▶ _Extracted text_
====================

Monday, February 3, 2020

Suzanne Benton: Behind the Mask



Suzanne Benton and...
Merida, Disney's most feminist Princess. Separated at birth?
     “We do a million things and never get an award,” says Suzanne Benton, referring to the unsung women of history. “That’s why this means so much to me.”
     Benton is clutching a trophy to her chest. It’s a miniature Statue of Liberty.  Benton and Amy Weintraub, a longtime advocate of reproductive rights, both were given one — the Gardner Beckett Civil Liberties Award -- by the Pinellas Chapter of the ACLU for their roles in launching and organizing the largest protest demonstration the county has ever seen. The Women’s Solidarity March in St. Petersburg, held on January 21, 2017, drew 25,000 to downtown St. Petersburg. It was the day after the inauguration of Donald Trump. It was also Benton’s 81st birthday.
      Benton cherishes the ACLU award so much that she carries it with her back and forth between her home in Ridgefield, Conn. where she summers, and her condo in St. Petersburg’s harbor side Maximo Mooring where she winters. The condo -- Benton calls it "a sacred space" since the march was planned in her living room -- is a stone’s throw away from Eckerd College where for the past 14 years she has been a guest artist in the college’s Visual Arts Department.
     A metal sculptor, mask maker and performance artist, painter, lecturer, workshop leader and pioneer feminist activist, Benton, now 84, has had an impressive art career: 175 solo exhibitions, 150 group shows, two retrospectives of her work and visits to more than 30 countries with her art, with no sign of slowing down. Sixteen of those solo shows and 37 of those group exhibitions have been held in her Seventies and Eighties, including the Asian Art Biennale in Dhaka, Bangladesh. Creating over 700 welded steel and bronze metal sculpture works and masks, she is represented in museums and private collections throughout the world.

====================

▶ _To-do item_
Answer these questions on the Suzanne Benton profile:
(a) On what date was the Women's Solidarity March in St. Petersburg held?
(b) In which town does Benton spend her summers?
(c) How many solo exhibitions has Benton had?

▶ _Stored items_

====================

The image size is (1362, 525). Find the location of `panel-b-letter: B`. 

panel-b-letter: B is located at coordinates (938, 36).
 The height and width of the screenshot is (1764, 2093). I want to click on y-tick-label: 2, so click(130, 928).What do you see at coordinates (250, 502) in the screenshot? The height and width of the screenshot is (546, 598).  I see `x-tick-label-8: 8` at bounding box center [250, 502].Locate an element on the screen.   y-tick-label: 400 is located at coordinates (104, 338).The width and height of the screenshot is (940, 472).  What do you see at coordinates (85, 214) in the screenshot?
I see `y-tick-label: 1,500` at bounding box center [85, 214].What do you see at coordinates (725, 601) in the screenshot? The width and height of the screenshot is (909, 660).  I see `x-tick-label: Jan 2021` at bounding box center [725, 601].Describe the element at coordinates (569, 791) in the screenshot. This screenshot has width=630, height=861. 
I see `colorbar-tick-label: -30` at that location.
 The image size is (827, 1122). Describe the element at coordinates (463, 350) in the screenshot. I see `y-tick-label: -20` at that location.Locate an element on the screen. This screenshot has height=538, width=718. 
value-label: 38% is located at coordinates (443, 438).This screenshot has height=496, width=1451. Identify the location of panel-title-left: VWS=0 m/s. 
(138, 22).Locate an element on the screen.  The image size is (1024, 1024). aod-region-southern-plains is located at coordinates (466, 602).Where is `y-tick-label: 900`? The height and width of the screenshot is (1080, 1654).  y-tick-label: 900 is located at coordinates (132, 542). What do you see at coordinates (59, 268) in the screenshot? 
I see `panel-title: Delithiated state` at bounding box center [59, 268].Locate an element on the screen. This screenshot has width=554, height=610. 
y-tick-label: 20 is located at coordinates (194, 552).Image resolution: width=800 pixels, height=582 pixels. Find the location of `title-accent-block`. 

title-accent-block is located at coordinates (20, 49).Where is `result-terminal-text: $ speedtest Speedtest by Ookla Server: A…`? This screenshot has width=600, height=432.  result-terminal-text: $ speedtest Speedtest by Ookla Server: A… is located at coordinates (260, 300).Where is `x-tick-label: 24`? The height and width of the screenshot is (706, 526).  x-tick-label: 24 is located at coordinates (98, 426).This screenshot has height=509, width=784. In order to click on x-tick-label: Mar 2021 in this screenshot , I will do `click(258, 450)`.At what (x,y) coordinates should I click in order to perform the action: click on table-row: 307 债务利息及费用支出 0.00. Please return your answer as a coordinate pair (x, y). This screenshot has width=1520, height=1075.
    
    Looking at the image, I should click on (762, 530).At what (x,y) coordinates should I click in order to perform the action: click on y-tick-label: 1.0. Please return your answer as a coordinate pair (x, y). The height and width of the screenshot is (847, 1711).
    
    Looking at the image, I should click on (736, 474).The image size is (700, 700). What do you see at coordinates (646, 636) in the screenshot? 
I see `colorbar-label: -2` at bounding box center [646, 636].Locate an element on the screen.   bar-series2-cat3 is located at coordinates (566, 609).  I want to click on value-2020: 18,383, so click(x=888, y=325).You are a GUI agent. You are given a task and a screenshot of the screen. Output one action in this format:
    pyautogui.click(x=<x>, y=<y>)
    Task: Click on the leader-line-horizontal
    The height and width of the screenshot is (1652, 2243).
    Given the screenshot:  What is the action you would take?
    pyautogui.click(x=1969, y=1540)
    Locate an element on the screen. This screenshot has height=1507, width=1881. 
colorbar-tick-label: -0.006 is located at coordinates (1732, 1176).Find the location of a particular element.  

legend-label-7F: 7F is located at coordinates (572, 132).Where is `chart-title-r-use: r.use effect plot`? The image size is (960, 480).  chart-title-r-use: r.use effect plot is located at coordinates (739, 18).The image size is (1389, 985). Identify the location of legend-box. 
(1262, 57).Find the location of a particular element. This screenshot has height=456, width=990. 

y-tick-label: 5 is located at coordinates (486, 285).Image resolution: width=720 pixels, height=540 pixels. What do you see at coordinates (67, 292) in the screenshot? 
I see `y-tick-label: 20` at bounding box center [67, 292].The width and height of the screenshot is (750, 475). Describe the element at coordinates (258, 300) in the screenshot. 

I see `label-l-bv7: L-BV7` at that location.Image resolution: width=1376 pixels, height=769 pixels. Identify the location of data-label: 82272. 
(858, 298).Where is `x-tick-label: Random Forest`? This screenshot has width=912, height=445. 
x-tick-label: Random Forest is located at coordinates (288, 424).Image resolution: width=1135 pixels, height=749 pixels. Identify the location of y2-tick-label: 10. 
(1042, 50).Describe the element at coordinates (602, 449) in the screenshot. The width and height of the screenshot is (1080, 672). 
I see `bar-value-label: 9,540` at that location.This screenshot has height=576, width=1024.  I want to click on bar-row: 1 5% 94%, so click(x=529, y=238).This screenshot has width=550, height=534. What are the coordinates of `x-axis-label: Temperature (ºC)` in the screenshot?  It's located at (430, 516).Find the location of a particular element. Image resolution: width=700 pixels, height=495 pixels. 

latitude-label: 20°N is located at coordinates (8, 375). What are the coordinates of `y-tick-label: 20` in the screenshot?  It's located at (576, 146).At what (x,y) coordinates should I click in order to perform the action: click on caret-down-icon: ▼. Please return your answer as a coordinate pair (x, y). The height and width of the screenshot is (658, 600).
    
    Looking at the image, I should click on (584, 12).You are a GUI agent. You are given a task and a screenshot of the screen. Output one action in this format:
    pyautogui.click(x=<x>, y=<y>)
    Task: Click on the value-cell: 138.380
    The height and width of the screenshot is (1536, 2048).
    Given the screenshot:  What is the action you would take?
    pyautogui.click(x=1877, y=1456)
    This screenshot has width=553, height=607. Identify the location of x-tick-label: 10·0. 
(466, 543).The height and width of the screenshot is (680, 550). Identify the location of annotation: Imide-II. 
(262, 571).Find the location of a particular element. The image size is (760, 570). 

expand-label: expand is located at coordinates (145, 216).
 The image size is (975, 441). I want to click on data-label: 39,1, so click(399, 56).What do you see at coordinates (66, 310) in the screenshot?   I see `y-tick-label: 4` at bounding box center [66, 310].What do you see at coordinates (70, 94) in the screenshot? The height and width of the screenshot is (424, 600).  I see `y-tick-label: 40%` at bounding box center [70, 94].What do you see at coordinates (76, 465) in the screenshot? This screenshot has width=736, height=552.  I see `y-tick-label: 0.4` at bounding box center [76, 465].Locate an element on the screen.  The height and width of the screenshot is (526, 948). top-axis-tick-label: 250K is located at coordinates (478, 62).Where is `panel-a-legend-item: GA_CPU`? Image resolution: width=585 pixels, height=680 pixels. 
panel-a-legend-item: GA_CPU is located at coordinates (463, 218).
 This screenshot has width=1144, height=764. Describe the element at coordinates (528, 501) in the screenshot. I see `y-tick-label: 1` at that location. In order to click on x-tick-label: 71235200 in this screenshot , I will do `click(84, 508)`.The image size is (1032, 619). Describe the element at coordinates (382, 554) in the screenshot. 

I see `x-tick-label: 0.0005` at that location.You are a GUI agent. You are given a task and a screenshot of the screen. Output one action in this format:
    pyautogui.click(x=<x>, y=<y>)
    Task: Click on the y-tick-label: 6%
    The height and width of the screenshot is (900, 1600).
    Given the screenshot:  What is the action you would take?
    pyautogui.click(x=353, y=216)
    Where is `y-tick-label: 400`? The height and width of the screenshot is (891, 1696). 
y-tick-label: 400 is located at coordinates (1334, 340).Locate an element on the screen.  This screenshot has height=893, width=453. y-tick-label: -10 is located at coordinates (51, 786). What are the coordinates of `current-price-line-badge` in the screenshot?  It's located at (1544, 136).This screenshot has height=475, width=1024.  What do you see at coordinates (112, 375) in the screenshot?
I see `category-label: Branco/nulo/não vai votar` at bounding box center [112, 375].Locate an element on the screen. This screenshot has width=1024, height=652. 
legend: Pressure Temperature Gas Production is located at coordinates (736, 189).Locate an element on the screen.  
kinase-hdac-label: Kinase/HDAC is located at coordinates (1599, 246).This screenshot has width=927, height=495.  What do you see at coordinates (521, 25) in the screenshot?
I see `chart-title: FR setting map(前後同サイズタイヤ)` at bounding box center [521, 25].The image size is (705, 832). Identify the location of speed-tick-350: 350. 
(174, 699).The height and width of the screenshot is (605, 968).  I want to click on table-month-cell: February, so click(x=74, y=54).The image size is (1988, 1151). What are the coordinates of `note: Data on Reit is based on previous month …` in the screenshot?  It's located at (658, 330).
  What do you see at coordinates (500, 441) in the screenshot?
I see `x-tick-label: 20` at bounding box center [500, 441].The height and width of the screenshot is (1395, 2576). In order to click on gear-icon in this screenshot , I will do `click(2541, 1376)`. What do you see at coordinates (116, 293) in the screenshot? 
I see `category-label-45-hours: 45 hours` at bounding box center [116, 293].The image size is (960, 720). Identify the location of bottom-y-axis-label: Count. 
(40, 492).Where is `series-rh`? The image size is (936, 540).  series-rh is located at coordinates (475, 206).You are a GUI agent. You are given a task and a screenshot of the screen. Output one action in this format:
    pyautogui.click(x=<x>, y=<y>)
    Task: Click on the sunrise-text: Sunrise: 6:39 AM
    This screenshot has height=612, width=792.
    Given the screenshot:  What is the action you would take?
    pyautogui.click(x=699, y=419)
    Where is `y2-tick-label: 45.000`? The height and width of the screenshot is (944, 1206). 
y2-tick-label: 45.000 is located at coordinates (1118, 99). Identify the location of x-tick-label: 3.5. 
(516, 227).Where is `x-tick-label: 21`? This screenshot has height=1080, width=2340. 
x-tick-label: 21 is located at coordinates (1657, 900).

====================

▶ _Your response_
(a) January 21, 2017
(b) Ridgefield, Conn.
(c) 175